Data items
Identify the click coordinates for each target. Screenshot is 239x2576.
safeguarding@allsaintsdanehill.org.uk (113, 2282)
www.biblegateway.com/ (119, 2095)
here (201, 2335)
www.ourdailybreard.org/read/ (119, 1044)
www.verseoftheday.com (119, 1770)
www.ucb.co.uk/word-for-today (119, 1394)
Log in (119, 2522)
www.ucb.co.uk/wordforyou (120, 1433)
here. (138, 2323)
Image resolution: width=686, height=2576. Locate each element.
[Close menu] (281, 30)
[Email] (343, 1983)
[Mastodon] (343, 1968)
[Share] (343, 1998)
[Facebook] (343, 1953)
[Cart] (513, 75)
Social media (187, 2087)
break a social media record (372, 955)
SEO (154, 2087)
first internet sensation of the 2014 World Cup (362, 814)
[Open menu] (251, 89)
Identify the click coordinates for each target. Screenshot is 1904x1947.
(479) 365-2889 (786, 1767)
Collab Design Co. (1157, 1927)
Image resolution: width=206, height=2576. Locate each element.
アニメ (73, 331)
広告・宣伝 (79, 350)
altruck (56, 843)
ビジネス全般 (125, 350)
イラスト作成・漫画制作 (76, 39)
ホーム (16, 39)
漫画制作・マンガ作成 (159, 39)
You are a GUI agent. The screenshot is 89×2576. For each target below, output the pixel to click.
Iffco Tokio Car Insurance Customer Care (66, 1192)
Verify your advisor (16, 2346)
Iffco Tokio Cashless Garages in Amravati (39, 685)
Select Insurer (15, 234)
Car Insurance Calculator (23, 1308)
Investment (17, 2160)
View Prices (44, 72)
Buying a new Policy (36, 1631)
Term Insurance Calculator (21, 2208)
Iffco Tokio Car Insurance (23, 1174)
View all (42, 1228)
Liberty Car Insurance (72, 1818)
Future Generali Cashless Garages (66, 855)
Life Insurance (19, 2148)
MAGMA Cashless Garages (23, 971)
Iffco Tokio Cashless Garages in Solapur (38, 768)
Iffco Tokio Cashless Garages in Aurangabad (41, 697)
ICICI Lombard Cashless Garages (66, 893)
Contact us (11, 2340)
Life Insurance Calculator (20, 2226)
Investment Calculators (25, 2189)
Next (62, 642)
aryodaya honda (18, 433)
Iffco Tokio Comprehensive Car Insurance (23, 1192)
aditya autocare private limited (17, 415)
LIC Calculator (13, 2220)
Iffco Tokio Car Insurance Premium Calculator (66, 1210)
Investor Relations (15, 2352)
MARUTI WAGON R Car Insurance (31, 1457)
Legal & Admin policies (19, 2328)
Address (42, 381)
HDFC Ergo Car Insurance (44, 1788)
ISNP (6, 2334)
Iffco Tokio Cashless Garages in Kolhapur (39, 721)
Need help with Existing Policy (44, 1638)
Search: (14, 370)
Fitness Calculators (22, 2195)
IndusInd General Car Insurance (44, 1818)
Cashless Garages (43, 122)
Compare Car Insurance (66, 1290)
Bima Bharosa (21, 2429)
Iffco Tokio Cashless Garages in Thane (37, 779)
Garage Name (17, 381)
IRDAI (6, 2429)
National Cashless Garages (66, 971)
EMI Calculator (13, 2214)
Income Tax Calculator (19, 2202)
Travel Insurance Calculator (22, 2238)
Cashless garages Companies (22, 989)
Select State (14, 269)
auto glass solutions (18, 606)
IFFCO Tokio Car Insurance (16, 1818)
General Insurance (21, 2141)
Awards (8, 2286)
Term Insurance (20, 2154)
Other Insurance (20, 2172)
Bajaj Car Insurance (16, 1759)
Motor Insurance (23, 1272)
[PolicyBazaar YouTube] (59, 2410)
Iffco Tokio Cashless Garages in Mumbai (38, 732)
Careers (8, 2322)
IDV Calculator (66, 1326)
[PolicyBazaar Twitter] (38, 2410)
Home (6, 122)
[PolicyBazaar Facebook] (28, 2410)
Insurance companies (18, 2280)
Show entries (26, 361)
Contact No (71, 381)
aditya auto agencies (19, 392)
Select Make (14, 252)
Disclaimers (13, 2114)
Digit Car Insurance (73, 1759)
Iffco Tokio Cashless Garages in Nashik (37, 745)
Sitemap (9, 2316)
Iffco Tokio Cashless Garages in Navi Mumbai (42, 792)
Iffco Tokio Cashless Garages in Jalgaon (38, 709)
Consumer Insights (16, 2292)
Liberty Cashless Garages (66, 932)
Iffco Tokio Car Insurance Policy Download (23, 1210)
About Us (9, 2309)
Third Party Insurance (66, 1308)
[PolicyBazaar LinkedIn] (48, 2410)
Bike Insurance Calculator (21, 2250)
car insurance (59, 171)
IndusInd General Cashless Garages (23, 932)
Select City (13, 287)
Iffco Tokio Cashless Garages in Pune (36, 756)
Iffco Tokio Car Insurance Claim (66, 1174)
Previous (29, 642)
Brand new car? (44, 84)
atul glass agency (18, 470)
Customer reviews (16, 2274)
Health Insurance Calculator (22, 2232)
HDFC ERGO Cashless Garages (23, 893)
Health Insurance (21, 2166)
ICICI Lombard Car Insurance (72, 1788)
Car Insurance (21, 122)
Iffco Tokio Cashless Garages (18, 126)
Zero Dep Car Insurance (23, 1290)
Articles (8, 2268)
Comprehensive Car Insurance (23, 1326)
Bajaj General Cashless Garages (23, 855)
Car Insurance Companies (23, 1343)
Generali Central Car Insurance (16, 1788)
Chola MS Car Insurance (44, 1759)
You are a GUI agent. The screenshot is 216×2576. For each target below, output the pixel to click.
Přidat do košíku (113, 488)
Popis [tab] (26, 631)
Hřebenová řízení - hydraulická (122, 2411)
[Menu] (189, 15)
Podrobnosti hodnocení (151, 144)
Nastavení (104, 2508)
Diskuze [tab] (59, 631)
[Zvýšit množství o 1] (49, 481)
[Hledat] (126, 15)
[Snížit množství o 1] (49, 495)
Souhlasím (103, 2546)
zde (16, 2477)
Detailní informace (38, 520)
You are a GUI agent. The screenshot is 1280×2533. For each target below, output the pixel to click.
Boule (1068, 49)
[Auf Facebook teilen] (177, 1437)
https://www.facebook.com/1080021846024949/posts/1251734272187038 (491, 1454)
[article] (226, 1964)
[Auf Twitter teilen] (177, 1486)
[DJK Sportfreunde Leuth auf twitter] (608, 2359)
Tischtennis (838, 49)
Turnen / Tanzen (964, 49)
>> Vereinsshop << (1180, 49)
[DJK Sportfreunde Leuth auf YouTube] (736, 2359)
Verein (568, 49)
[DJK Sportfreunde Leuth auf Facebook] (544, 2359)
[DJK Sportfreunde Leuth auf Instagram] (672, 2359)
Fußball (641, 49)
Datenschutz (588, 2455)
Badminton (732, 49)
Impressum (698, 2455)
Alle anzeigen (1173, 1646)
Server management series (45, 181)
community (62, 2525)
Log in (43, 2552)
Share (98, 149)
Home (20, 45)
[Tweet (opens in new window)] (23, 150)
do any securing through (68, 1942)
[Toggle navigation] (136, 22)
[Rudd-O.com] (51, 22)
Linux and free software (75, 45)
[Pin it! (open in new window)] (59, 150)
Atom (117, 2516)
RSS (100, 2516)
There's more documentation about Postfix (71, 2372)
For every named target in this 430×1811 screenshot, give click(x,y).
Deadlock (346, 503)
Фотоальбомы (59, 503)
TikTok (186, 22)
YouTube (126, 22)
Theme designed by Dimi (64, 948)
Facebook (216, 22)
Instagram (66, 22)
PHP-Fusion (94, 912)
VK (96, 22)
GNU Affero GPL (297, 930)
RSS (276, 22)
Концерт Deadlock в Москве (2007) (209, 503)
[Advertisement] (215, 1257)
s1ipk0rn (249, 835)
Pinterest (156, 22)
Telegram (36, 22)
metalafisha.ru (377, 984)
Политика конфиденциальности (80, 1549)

§ **Your goal**:
Using only the entries above, output the line with "<< (1180, 49)", the line with "RSS (100, 2516)", and all lines between them, exactly as they stand.

§ **Answer to the problem**:
>> Vereinsshop << (1180, 49)
[DJK Sportfreunde Leuth auf YouTube] (736, 2359)
Verein (568, 49)
[DJK Sportfreunde Leuth auf Facebook] (544, 2359)
[DJK Sportfreunde Leuth auf Instagram] (672, 2359)
Fußball (641, 49)
Datenschutz (588, 2455)
Badminton (732, 49)
Impressum (698, 2455)
Alle anzeigen (1173, 1646)
Server management series (45, 181)
community (62, 2525)
Log in (43, 2552)
Share (98, 149)
Home (20, 45)
[Tweet (opens in new window)] (23, 150)
do any securing through (68, 1942)
[Toggle navigation] (136, 22)
[Rudd-O.com] (51, 22)
Linux and free software (75, 45)
[Pin it! (open in new window)] (59, 150)
Atom (117, 2516)
RSS (100, 2516)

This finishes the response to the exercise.